* **SELECTED EXTRACT**

The tipping point for Grace as the new Cicada comes with her decision to kill her own uncle. Up until that point, the audience believes her uncle can talk her down and that she can be redeemed. The fact that she could easily have overpowered him without stabbing him literally in the back with her dagger – a dagger she literally dragged back from blocks away – was cowardly and heartless. What works also is there is not one tear shed for him. This was needed to sell that there were no boundaries this new Cicada will cross. She killed a cop protecting case files, she killed the doctor that saved her, and now she’s killed the only family she had left only because he disagreed with her. As ruthless and fanatical as he was when he put on that mask, Orlun Dwyer would never have sacrificed his sole reason for his crusade. Klein using his natural voice again was also important to note a distinctive change in his demeanor; no longer wracked with pain and free of his mania, the audience needed to see a reformed villain trying to save his adopted daughter from this life. He realizes that he has robbed his young charge of any semblance of humanity and hope. With the metahuman cure successful, and administered by the very people that he had tried to kill for months, Orlun has a new perspective. He has learned forgiveness and feels nothing but guilt for his niece’s dark future. In his eyes, Grace has become the embodiment of his own demons, made in his image. His final words to Barry outline the season’s main goal, and staying true to his own objective. RIP Cicada; long live Cicada.

* **WORK TO COMPLETE**
According to the review above, whom has Grace killed? List each one.

* **EXTRACTED ENTRIES**

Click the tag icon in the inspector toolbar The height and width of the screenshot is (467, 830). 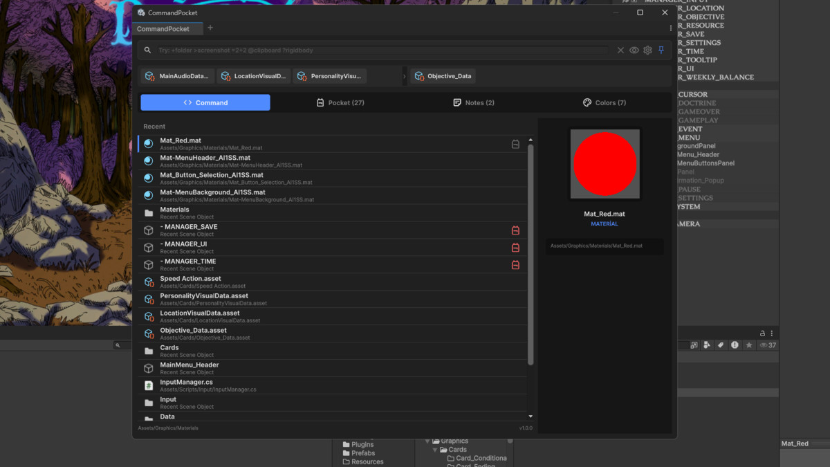click(x=721, y=345)
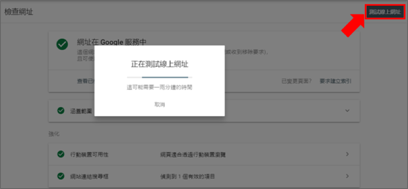Click the green check icon for 行動裝置可用性
This screenshot has height=189, width=408.
pyautogui.click(x=61, y=154)
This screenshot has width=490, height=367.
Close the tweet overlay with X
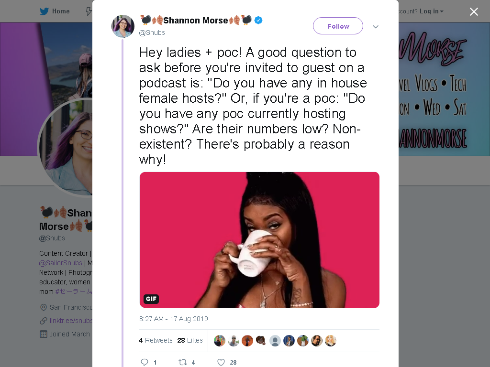(474, 11)
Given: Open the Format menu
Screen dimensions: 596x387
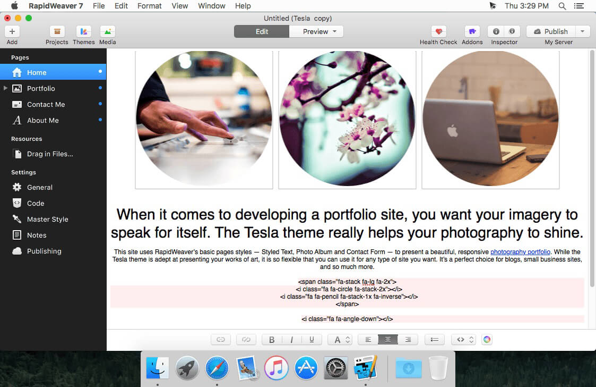Looking at the screenshot, I should [x=149, y=6].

* **ANSWER BELOW**
- A cop protecting case files
- The doctor who saved her
- Her uncle, Orlun Dwyer, the only family she had left